Task prompt. Format the rows between the line holding "You are a GUI" and the line holding "tap(561, 266)", inclusive, as a JSON list of strings, one string per line and no blank lines.

Records.
★ ★ ★ ★ ★
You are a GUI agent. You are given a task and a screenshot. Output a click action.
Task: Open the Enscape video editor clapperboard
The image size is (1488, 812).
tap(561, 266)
★ ★ ★ ★ ★
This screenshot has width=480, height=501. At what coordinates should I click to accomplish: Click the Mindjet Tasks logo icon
★ ★ ★ ★ ★
Solution for this exercise.
[
  "You are a GUI agent. You are given a task and a screenshot. Output a click action.",
  "Task: Open the Enscape video editor clapperboard",
  "The image size is (1488, 812).",
  "tap(561, 266)"
]